SweetViz: Streamlining EDA with Elegant Visualizations
SweetViz, an open-source Python library, simplifies the process of Exploratory Data Analysis (EDA) with just two lines of code, generating stunning, high-density visualizations. The output is a fully self-contained HTML application, making it a convenient tool for quick insights into data characteristics and comparisons between datasets.
Key Features:
- Target Analysis: Visualize how a target value (e.g., “Survived” in the Titanic dataset) correlates with other features, aiding in understanding target characteristics.
- Visualize and Compare: Effortlessly compare distinct datasets, such as training versus test data, and explore intra-set characteristics (e.g., male versus female).

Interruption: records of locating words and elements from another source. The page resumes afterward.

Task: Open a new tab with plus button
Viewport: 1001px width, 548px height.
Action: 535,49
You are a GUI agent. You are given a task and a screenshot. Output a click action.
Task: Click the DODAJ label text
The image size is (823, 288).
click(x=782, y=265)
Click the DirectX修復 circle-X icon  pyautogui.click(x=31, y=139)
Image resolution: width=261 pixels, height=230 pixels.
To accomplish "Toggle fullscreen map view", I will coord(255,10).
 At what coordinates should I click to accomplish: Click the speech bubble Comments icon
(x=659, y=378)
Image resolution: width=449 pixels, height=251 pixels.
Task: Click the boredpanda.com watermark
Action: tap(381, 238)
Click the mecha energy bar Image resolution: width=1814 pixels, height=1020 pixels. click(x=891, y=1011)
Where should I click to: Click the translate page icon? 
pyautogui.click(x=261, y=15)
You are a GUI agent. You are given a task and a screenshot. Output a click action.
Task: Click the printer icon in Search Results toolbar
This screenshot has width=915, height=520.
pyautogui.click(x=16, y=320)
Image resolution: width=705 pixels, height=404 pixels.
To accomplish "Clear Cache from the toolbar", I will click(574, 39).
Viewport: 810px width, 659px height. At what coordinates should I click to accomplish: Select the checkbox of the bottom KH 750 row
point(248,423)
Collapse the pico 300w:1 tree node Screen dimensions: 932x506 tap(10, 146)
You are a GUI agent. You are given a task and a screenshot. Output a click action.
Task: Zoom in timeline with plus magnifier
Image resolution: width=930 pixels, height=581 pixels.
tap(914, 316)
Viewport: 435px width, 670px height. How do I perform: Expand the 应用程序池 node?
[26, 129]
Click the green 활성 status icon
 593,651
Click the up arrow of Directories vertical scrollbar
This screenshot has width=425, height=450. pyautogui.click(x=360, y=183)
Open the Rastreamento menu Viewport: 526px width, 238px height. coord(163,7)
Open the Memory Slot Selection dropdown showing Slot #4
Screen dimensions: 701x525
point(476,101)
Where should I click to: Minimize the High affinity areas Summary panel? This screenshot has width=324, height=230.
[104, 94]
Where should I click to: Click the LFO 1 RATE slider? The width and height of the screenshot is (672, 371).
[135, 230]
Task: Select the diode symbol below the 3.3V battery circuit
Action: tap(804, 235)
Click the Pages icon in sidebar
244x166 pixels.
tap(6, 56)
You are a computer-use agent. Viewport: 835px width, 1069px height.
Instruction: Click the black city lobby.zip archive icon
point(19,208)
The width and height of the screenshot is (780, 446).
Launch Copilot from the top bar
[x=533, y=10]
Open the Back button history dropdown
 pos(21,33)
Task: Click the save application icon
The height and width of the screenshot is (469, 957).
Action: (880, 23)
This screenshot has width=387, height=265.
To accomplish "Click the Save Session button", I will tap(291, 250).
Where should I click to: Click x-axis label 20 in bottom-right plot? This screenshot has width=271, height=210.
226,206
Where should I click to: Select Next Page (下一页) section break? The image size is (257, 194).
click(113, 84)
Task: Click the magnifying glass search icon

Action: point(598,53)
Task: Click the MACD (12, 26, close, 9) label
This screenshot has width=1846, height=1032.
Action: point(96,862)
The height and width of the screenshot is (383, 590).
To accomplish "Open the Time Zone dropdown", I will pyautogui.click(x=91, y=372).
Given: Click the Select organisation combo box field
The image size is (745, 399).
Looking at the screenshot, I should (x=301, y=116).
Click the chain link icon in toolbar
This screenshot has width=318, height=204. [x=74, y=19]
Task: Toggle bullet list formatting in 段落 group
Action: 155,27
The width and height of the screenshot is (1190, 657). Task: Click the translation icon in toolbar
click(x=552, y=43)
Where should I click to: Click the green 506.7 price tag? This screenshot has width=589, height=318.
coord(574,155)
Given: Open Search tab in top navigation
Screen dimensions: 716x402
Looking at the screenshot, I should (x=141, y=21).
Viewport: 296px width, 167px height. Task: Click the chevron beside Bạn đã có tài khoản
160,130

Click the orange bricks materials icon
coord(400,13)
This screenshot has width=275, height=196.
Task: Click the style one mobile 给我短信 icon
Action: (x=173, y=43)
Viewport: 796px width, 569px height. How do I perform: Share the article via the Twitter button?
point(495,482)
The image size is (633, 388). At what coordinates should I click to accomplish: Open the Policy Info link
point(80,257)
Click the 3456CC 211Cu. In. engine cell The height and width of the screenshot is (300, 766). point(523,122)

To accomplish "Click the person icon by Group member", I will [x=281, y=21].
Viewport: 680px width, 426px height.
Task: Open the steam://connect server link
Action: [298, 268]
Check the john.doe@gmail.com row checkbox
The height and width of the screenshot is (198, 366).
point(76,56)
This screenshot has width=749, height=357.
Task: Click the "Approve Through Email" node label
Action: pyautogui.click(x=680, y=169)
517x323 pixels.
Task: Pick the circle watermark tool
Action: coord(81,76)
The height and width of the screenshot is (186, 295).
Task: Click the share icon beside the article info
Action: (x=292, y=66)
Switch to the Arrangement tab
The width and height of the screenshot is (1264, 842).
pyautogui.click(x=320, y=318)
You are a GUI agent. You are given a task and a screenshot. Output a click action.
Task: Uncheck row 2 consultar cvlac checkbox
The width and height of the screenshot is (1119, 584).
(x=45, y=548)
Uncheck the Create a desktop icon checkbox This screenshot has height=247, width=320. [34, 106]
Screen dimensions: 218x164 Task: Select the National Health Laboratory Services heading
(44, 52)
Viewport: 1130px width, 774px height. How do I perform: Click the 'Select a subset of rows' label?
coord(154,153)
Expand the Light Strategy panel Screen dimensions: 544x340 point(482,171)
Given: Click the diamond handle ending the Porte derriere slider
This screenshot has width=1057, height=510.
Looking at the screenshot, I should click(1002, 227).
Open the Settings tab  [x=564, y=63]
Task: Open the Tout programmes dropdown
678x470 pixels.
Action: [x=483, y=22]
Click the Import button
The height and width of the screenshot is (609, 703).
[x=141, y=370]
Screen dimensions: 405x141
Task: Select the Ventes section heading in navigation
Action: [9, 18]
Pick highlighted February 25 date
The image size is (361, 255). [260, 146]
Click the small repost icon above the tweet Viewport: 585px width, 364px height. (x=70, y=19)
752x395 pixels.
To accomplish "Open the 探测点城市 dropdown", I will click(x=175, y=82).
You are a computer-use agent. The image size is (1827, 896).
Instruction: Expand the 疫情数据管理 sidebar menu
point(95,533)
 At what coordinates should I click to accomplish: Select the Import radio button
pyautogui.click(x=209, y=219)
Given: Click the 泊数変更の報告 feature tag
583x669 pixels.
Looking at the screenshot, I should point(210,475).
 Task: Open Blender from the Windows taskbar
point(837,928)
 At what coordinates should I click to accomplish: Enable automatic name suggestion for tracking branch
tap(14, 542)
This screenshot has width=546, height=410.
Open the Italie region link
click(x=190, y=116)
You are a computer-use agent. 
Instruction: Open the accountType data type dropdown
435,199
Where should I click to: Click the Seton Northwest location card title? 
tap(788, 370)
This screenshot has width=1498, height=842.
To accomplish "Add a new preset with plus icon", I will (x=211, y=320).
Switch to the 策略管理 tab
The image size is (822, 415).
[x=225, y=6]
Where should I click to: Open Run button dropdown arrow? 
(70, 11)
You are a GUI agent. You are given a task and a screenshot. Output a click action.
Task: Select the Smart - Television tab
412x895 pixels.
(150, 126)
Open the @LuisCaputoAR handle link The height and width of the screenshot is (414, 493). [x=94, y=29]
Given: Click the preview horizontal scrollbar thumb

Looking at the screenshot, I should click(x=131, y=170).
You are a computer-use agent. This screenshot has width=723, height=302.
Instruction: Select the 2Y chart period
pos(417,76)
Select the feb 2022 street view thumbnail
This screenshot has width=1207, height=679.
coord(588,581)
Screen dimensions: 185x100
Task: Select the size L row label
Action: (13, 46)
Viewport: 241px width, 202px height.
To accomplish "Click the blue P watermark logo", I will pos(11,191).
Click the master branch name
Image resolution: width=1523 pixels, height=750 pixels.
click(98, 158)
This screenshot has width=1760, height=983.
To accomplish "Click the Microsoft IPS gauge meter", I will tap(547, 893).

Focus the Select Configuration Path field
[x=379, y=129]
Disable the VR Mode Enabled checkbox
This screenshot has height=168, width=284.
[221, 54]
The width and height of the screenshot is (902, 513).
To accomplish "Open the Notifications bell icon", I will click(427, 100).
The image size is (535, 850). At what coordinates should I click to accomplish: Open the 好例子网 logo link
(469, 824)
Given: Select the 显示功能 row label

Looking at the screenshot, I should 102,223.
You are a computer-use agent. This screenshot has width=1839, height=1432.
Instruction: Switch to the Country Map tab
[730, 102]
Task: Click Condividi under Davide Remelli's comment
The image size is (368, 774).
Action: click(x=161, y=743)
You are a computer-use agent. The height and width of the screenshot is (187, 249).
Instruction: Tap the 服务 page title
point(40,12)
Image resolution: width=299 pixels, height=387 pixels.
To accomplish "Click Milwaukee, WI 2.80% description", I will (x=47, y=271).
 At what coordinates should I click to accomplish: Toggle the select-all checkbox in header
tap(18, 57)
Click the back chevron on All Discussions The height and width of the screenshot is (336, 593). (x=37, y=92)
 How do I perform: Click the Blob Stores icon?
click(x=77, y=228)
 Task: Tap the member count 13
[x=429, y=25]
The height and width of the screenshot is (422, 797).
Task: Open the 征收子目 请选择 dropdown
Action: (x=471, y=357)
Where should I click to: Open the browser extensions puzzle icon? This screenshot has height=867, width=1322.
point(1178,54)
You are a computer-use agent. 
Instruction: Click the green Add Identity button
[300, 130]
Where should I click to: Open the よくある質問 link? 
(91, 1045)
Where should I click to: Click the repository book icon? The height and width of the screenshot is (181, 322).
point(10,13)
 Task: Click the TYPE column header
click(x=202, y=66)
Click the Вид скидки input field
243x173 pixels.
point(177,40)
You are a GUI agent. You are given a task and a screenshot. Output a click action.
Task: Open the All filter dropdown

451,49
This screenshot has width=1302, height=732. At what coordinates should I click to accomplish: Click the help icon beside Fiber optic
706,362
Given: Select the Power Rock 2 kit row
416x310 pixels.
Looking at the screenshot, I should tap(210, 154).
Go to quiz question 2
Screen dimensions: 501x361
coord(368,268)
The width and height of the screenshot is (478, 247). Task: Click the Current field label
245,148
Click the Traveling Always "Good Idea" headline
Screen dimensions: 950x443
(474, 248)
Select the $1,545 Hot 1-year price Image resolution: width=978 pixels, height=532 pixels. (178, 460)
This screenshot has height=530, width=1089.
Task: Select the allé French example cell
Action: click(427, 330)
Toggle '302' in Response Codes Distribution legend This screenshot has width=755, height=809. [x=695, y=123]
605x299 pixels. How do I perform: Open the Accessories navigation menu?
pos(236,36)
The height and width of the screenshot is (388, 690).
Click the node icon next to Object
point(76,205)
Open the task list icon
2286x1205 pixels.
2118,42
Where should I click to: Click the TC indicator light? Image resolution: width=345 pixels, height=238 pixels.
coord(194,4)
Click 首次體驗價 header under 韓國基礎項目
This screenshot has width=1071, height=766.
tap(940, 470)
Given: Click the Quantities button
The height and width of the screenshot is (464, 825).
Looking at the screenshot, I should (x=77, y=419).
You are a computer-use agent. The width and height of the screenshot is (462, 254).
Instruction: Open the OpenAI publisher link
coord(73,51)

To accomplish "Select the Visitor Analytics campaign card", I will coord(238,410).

- Mixed-Type Associations: SweetViz seamlessly integrates associations for numerical (Pearson’s correlation), categorical (uncertainty coefficient), and categorical-numerical (correlation ratio) datatypes, providing comprehensive information for diverse data types.
- Type Inference: Automatically detects numerical, categorical, and text features, with the option for manual overrides if needed.
- Summary Information: Gain insights into type, unique values, missing values, duplicate rows, and the most frequent values within the dataset.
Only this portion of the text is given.